HOW TO COMPLETE THIS TASK.
Where a line in the listing contains the string "back", copy that line out.

RAW DATA.
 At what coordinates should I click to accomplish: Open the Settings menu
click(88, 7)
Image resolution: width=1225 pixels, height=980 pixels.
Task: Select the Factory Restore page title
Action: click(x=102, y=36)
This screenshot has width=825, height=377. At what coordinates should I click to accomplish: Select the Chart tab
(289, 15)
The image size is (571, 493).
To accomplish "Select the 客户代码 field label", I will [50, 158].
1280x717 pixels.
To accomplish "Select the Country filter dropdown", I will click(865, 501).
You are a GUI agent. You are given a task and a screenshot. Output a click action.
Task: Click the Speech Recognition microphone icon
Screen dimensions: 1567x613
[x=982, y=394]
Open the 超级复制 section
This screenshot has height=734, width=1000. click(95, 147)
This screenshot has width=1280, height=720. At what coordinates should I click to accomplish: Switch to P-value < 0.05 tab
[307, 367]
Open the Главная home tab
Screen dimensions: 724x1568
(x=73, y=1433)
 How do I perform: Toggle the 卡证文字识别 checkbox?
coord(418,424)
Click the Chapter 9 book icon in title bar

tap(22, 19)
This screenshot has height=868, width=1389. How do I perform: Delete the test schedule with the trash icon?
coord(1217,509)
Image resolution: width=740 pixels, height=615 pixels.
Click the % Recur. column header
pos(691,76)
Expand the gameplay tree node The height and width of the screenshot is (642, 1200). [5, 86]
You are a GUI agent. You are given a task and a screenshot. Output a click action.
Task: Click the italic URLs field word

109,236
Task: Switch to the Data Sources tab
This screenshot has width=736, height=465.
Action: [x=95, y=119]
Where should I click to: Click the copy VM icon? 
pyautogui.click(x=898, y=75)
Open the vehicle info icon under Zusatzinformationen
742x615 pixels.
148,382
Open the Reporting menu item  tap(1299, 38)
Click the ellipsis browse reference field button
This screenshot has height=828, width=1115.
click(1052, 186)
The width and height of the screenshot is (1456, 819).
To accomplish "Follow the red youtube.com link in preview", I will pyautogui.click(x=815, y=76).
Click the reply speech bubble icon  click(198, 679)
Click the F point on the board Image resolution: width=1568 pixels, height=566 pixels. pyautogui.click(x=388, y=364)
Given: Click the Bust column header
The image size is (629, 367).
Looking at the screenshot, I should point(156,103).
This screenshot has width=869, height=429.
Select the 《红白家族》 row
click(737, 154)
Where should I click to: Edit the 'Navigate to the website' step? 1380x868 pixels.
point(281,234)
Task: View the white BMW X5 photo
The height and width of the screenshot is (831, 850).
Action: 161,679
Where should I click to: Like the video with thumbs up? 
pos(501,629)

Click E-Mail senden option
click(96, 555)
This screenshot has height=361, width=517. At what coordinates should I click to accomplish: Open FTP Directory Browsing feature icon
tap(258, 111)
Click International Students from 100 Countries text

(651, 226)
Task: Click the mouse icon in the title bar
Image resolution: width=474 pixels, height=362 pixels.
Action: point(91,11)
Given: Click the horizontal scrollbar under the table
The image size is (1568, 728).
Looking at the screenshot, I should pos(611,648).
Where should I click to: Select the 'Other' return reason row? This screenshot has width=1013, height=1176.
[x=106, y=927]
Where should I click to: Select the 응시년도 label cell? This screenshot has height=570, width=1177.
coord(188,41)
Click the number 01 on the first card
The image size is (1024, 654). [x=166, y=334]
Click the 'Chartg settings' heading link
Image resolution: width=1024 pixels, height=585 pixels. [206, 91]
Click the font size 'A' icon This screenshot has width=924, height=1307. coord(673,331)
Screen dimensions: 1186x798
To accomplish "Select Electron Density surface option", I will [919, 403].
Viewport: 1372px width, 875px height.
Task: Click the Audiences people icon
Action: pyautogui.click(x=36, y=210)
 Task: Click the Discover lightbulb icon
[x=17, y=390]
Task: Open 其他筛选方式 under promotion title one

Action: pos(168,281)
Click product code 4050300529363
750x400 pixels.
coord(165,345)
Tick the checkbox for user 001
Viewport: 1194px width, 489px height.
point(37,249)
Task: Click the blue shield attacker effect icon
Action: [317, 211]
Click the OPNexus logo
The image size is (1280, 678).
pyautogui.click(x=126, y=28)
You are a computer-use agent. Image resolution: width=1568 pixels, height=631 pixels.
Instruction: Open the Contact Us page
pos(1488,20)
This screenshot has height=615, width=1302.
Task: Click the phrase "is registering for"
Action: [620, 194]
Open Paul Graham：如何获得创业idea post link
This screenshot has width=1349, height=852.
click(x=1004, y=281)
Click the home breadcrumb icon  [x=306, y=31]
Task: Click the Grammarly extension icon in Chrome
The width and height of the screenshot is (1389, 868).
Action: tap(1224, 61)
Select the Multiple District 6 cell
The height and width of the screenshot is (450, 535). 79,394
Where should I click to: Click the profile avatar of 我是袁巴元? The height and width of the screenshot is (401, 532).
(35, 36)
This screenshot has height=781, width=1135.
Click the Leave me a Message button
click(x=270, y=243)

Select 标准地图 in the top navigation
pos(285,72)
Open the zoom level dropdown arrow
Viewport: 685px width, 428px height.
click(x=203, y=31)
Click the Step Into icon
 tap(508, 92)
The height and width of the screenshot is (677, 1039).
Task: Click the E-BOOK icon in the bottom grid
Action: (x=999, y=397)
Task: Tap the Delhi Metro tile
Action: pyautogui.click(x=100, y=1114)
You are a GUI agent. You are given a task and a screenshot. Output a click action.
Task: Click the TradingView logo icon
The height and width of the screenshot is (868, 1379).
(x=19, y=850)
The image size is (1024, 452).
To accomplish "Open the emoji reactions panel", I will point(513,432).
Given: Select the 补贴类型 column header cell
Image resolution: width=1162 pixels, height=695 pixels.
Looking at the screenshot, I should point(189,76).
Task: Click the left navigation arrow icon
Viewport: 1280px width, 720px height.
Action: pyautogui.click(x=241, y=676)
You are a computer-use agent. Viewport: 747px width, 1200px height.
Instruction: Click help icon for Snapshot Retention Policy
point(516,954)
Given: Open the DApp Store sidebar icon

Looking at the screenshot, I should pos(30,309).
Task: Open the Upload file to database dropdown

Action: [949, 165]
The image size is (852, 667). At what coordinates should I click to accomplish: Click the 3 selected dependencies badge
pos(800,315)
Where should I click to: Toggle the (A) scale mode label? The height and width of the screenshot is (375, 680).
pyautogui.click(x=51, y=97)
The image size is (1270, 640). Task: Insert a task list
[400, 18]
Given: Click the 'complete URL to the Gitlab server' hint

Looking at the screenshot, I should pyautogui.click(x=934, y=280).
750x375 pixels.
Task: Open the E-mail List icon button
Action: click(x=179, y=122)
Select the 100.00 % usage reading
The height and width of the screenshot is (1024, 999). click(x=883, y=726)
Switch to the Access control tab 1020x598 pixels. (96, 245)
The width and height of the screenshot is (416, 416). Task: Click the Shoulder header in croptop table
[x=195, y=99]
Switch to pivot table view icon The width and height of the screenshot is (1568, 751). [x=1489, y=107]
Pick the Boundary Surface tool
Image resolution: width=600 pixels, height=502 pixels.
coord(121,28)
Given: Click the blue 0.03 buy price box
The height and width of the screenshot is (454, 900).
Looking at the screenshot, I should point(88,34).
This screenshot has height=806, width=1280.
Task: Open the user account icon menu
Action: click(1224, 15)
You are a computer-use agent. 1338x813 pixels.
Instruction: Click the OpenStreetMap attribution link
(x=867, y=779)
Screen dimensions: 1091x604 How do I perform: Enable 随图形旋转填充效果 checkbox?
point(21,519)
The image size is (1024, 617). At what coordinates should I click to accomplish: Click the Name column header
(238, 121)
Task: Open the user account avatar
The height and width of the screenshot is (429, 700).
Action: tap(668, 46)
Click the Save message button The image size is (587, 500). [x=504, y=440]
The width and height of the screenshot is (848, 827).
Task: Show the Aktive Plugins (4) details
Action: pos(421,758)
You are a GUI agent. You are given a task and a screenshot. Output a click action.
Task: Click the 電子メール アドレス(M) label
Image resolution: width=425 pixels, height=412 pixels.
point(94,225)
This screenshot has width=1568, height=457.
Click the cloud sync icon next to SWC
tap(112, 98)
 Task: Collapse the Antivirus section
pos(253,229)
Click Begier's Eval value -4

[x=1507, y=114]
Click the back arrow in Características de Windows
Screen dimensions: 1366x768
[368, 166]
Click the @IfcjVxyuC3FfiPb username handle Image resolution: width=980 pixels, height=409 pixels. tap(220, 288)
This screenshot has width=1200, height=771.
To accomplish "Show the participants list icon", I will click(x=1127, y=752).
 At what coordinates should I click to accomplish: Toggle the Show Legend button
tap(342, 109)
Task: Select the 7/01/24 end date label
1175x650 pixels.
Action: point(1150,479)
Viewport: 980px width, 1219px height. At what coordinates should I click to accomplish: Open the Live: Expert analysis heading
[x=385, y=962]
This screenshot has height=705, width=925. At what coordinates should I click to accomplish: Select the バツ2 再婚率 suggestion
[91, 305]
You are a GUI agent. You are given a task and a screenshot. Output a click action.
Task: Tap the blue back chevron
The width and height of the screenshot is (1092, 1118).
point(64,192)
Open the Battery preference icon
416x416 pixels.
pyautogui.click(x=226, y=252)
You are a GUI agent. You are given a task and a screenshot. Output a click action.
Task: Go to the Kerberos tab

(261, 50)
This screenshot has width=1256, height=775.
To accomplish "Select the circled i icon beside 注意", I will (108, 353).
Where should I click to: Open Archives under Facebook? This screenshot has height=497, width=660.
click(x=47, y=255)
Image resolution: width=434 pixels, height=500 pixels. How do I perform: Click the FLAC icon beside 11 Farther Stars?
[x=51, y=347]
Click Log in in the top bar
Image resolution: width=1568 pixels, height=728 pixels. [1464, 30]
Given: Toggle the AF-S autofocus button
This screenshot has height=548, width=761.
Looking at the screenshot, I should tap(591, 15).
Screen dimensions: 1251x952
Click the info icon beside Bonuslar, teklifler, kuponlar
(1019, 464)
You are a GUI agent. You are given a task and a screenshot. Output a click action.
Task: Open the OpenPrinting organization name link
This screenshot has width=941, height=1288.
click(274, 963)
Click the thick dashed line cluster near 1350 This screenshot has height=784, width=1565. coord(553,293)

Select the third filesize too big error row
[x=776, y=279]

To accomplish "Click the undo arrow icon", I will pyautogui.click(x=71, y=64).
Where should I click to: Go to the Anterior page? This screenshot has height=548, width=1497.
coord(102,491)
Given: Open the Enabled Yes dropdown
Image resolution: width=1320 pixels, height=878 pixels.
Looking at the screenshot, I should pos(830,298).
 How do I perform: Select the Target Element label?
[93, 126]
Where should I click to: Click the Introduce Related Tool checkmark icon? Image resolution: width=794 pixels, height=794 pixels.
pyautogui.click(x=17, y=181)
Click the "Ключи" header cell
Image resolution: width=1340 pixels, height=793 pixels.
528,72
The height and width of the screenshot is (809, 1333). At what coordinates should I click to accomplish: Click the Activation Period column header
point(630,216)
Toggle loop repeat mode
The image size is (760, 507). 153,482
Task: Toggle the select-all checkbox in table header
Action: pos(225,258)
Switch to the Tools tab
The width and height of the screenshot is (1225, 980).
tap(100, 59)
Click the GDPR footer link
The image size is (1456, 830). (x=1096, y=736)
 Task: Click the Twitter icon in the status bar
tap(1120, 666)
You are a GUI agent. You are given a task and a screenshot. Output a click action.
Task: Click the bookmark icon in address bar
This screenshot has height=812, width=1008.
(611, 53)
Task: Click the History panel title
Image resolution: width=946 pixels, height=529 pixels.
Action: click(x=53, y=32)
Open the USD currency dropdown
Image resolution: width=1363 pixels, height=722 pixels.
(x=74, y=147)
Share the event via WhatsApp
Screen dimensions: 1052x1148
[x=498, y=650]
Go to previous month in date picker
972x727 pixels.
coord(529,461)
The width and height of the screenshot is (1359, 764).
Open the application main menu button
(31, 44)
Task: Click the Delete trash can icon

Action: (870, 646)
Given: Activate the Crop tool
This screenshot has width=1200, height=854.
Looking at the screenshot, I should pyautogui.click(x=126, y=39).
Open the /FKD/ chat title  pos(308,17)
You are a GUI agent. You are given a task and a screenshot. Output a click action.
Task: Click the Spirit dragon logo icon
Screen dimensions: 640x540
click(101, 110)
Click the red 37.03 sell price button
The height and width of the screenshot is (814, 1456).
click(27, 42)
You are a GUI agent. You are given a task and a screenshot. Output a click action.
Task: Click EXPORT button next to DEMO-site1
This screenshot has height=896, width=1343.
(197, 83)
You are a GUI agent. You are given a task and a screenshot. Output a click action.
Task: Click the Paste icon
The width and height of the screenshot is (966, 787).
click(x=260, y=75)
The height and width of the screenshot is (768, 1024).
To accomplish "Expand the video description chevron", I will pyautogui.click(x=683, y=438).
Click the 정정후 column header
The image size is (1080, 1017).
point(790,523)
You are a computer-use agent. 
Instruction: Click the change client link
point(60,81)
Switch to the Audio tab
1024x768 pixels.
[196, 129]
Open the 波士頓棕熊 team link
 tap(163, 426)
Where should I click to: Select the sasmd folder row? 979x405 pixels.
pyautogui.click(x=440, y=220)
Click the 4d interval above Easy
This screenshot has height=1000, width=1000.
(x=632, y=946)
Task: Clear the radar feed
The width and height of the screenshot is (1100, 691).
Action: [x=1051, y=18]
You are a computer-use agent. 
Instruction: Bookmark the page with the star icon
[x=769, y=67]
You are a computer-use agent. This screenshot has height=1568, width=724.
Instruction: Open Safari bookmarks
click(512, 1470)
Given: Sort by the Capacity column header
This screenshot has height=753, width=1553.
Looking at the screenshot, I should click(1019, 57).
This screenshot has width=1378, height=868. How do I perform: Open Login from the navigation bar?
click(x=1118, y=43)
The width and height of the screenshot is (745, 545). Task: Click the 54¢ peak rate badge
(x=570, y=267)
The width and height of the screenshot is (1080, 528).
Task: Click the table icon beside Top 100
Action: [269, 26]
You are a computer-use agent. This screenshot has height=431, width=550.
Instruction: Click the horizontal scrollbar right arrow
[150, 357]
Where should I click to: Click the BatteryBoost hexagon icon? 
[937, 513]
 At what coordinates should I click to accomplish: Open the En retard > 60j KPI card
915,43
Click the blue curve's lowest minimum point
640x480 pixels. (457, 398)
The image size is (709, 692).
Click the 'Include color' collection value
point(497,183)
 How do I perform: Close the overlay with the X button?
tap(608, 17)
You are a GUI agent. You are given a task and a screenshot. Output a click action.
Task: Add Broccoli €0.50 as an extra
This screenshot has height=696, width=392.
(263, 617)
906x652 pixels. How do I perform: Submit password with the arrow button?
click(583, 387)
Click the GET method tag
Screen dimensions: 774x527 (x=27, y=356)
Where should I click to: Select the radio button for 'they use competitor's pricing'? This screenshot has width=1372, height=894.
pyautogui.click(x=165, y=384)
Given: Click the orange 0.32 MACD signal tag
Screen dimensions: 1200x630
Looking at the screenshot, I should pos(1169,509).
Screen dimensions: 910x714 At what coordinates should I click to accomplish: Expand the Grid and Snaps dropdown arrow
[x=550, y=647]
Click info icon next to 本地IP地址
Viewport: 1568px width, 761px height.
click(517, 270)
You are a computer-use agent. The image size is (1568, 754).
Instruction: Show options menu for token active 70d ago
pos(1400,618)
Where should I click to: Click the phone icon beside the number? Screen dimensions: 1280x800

RESPONSE AREA.
Click the back arrow in Características de Windows
Task: Tap the blue back chevron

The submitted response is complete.